Locate all lines in the data below that hold "Task" and show them.

———

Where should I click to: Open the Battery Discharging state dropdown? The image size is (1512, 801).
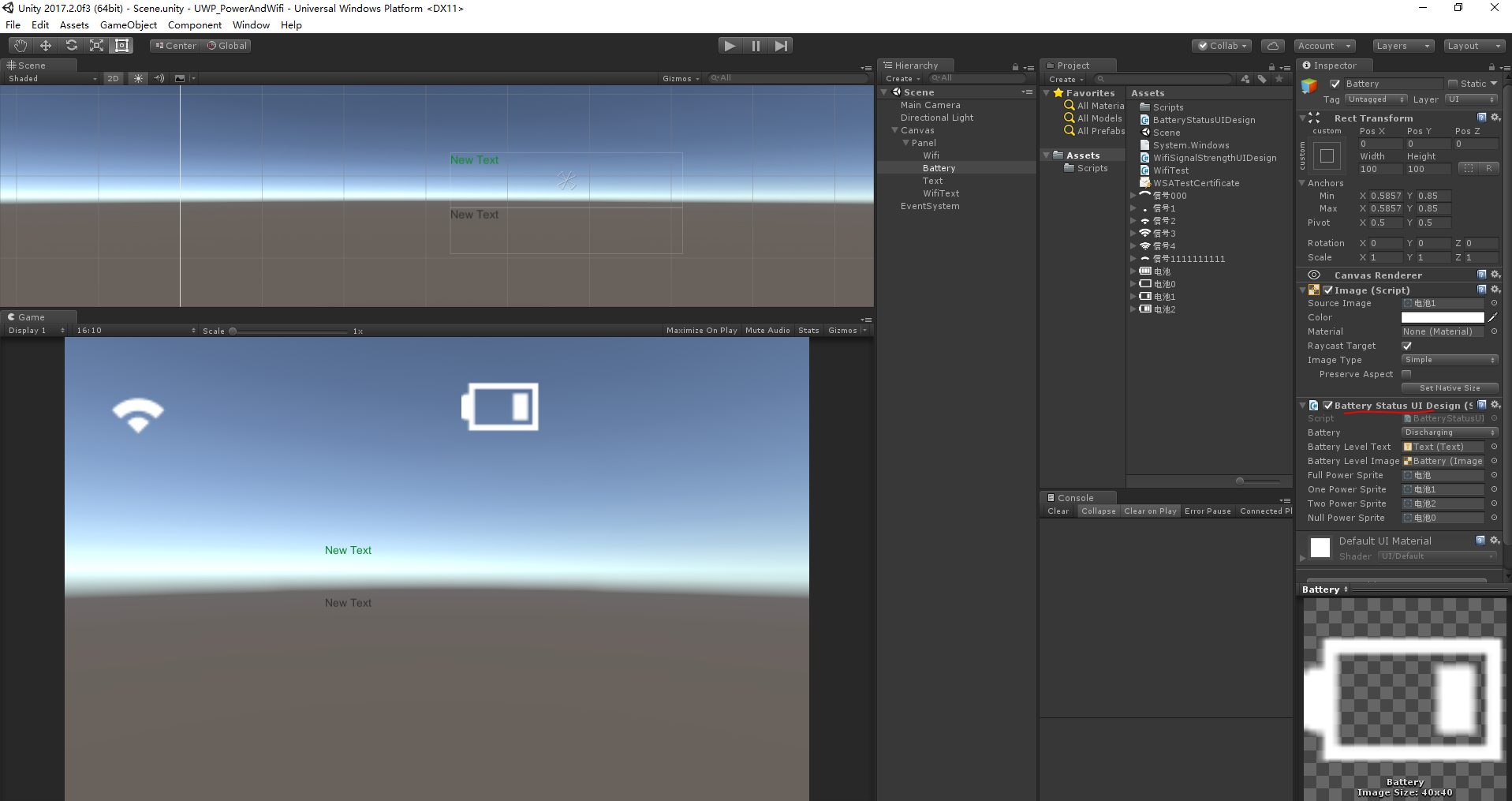[1449, 432]
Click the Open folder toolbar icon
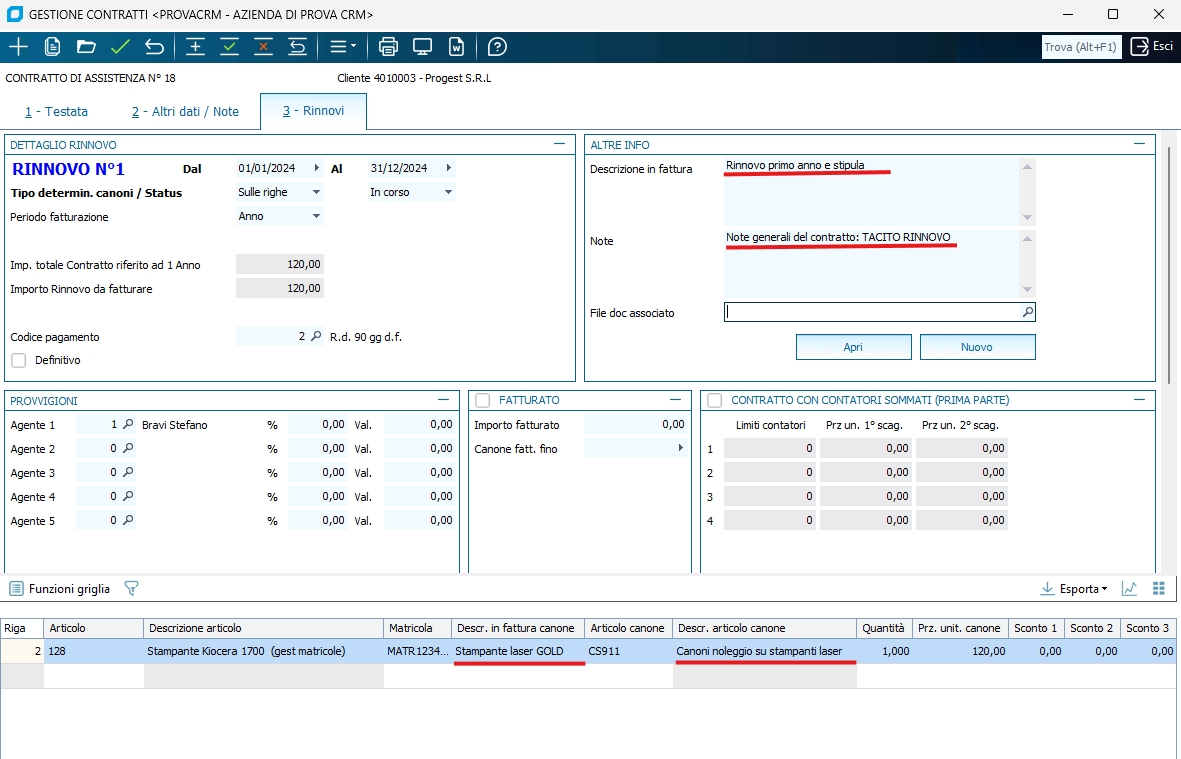Viewport: 1181px width, 759px height. click(x=86, y=47)
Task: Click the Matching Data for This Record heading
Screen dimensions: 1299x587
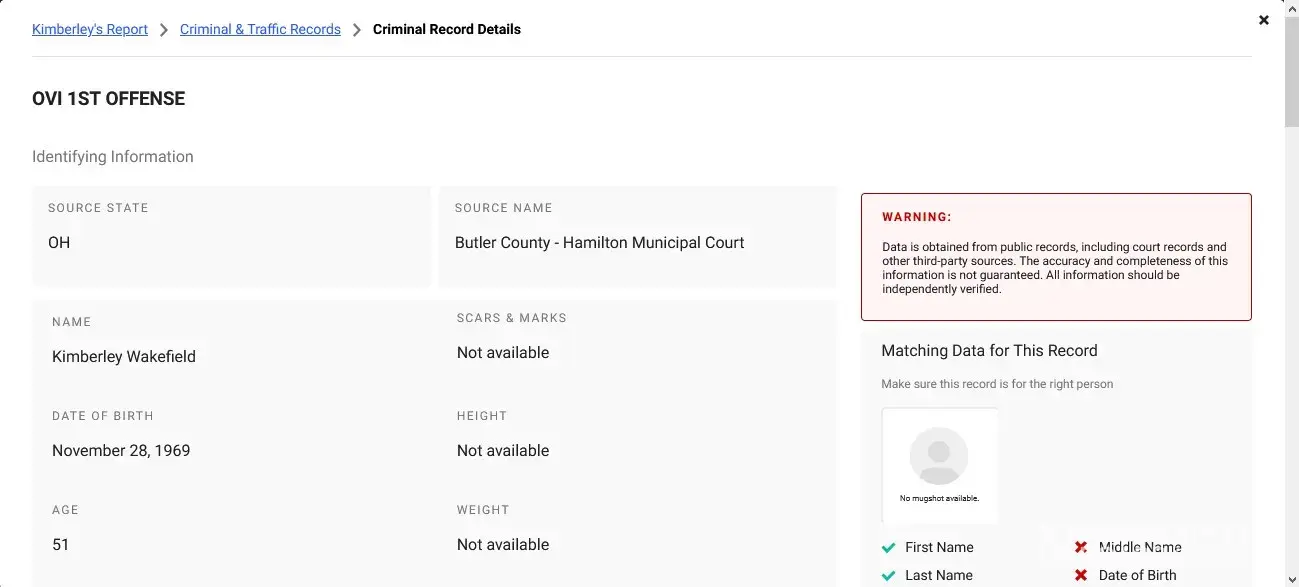Action: point(989,351)
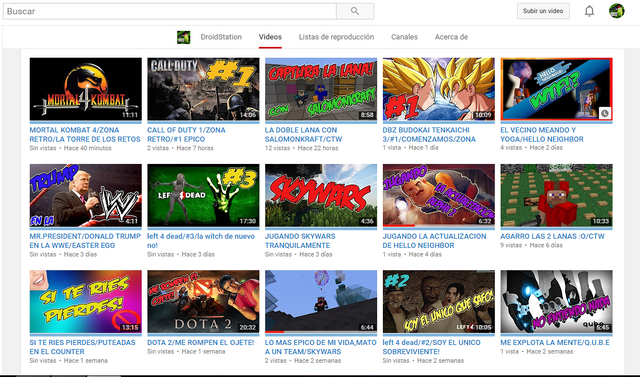Click title ME EXPLOTA LA MENTE/Q.U.B.E

click(x=555, y=343)
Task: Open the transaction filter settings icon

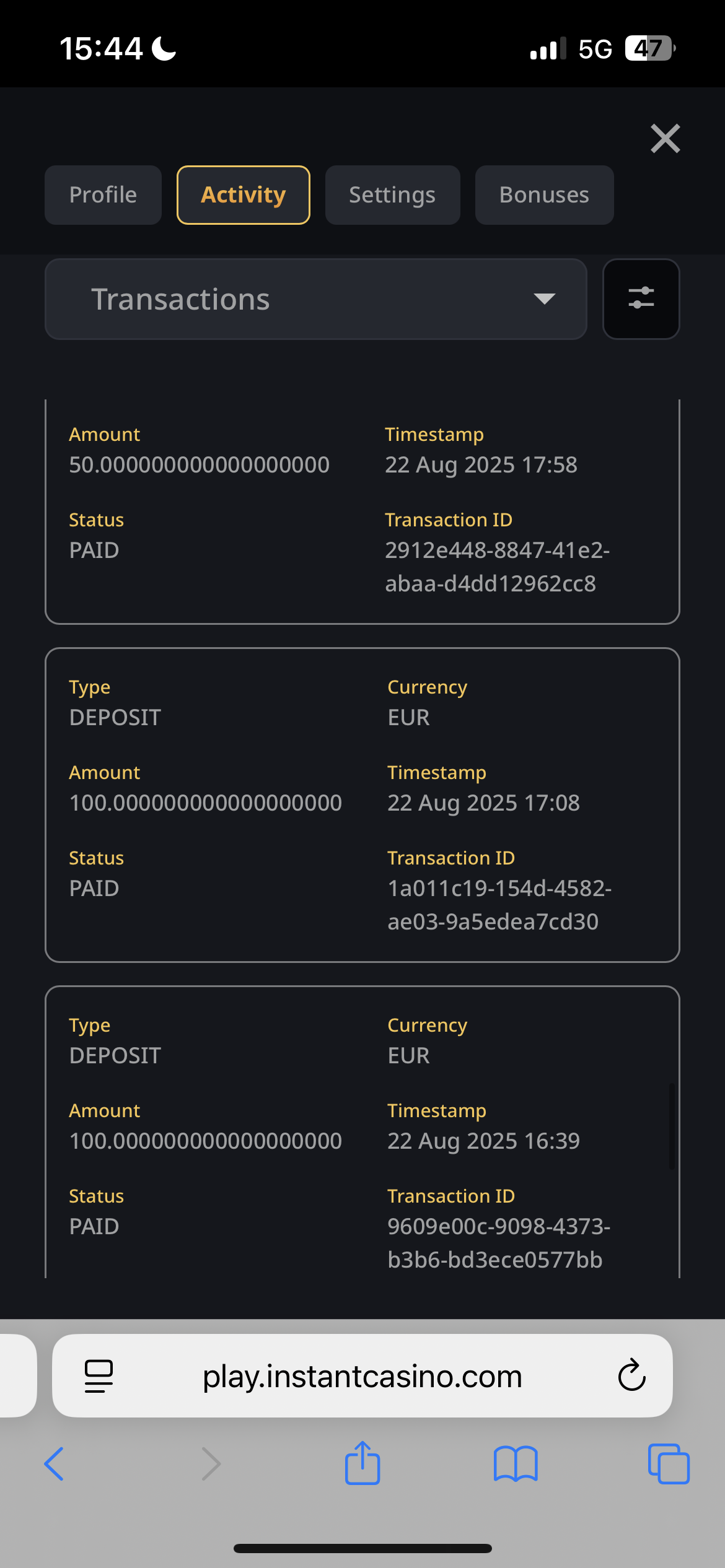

———

Exercise solution -
Task: Click the Matching Data for This Record heading
Task: Open the transaction filter settings icon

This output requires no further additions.